• [Short exercise]: List every line from the one containing "The width and height of the screenshot is (727, 408)." down to the one containing "[x=630, y=600]" as a numbered list, both ends included and blank lines left out.

(Element lookup records)
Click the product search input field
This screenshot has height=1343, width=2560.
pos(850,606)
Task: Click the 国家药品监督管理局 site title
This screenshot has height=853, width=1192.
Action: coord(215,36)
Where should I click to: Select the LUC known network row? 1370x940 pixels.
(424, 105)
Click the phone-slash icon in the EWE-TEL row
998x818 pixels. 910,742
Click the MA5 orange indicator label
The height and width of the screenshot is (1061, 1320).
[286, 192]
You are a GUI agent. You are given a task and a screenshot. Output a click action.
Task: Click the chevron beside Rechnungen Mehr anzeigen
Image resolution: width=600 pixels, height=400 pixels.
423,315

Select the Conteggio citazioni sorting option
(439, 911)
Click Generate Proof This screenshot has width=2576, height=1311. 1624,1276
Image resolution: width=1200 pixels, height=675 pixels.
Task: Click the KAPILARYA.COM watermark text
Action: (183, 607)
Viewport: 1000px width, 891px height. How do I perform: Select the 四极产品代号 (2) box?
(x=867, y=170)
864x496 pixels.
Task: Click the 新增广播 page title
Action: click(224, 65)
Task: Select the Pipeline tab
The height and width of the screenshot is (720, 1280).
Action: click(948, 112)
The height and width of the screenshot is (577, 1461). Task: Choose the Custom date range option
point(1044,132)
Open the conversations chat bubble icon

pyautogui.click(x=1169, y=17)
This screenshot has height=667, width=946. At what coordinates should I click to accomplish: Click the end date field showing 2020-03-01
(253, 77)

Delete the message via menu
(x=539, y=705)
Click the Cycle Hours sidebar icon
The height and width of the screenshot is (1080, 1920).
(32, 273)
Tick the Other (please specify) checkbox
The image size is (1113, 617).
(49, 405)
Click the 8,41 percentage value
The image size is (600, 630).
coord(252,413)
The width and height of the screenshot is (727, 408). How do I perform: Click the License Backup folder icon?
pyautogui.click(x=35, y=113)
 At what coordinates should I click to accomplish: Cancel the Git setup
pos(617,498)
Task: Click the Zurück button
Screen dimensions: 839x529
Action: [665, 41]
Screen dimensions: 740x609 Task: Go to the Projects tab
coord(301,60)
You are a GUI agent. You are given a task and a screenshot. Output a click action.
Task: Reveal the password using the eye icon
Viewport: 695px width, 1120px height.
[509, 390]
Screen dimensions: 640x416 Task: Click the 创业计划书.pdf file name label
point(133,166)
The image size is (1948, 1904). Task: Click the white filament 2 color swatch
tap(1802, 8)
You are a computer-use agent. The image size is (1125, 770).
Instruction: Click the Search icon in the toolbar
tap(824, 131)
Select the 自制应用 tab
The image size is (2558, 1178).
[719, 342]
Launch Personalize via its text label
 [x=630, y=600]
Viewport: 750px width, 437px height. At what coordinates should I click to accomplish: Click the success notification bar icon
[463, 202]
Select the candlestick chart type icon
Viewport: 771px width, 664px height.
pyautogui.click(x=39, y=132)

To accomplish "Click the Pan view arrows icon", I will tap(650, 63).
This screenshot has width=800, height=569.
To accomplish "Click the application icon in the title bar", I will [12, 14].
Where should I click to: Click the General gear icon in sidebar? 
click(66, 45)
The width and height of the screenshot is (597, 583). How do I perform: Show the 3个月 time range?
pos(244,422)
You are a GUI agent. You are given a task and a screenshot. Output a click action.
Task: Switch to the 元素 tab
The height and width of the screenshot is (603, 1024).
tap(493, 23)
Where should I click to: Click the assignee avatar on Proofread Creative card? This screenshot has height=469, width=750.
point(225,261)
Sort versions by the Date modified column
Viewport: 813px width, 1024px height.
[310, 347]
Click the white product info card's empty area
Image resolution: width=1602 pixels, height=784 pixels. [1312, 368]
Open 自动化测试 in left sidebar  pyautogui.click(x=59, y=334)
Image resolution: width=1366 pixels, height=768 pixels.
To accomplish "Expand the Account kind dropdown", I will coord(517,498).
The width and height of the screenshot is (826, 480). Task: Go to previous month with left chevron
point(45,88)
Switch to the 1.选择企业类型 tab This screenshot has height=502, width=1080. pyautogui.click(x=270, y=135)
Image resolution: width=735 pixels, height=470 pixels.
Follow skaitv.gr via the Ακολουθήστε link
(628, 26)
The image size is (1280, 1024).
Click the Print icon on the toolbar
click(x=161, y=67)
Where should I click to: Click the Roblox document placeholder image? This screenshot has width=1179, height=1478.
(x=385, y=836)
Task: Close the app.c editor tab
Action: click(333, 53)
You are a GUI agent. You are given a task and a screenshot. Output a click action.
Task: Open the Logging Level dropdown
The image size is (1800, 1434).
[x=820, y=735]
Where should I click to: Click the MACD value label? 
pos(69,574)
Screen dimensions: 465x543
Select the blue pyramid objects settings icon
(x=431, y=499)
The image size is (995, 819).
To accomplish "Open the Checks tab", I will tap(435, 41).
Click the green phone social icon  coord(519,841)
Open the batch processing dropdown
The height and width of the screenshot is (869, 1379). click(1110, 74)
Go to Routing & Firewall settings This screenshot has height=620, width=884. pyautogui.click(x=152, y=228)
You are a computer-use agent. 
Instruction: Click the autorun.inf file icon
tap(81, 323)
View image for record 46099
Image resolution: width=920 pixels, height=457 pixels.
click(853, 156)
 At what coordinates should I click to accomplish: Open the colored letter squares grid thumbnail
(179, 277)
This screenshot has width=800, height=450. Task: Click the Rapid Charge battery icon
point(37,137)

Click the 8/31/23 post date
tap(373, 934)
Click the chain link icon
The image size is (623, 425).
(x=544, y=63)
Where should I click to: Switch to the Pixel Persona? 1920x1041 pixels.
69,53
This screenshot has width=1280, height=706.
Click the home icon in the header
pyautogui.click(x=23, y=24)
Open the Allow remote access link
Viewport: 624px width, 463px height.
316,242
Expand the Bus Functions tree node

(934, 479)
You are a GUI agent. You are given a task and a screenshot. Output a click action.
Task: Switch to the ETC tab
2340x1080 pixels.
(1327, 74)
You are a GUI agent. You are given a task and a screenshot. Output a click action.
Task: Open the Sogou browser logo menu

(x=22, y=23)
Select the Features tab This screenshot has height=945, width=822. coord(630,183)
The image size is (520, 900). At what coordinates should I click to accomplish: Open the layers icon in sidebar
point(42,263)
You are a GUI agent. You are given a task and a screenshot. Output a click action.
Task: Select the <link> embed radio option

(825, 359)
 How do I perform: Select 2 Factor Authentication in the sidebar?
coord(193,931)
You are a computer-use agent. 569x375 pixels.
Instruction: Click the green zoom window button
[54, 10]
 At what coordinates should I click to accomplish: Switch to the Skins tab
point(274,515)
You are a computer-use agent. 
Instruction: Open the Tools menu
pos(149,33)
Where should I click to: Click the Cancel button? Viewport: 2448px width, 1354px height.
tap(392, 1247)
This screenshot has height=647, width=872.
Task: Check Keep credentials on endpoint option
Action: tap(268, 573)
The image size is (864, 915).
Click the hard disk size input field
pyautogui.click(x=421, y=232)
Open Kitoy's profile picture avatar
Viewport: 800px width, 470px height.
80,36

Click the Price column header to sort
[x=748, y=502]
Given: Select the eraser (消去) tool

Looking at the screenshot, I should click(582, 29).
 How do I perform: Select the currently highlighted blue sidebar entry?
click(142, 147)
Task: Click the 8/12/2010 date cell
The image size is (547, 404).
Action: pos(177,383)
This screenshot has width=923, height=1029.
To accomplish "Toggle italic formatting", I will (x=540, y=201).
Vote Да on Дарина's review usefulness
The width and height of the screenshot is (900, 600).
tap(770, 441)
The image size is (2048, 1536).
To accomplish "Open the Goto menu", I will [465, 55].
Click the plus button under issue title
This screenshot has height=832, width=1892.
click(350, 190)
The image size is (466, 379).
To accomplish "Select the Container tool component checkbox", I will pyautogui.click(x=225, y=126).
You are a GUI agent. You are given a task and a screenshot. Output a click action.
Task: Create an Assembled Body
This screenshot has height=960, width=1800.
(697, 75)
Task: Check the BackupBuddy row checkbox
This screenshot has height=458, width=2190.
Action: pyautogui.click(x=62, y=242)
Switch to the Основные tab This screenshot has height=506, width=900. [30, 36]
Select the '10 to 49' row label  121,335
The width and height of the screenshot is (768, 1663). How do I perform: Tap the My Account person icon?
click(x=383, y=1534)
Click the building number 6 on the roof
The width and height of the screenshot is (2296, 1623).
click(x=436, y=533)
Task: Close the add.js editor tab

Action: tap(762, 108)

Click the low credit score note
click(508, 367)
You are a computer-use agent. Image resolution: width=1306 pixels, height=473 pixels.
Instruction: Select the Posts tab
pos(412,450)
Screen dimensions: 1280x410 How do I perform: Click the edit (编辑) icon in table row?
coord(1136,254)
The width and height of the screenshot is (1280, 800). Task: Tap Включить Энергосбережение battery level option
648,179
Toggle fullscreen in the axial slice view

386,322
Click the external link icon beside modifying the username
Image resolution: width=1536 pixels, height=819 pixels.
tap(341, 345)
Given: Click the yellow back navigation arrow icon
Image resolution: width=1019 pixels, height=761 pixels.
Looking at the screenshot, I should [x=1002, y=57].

• [Written answer]:
1. The width and height of the screenshot is (727, 408). How do I perform: Click the License Backup folder icon?
2. pyautogui.click(x=35, y=113)
3.  At what coordinates should I click to accomplish: Cancel the Git setup
4. pos(617,498)
5. Task: Click the Zurück button
6. Screen dimensions: 839x529
7. Action: [665, 41]
8. Screen dimensions: 740x609 Task: Go to the Projects tab
9. coord(301,60)
10. You are a GUI agent. You are given a task and a screenshot. Output a click action.
11. Task: Reveal the password using the eye icon
12. Viewport: 695px width, 1120px height.
13. [509, 390]
14. Screen dimensions: 640x416 Task: Click the 创业计划书.pdf file name label
15. point(133,166)
16. The image size is (1948, 1904). Task: Click the white filament 2 color swatch
17. tap(1802, 8)
18. You are a computer-use agent. The image size is (1125, 770).
19. Instruction: Click the Search icon in the toolbar
20. tap(824, 131)
21. Select the 自制应用 tab
22. The image size is (2558, 1178).
23. [719, 342]
24. Launch Personalize via its text label
25.  [x=630, y=600]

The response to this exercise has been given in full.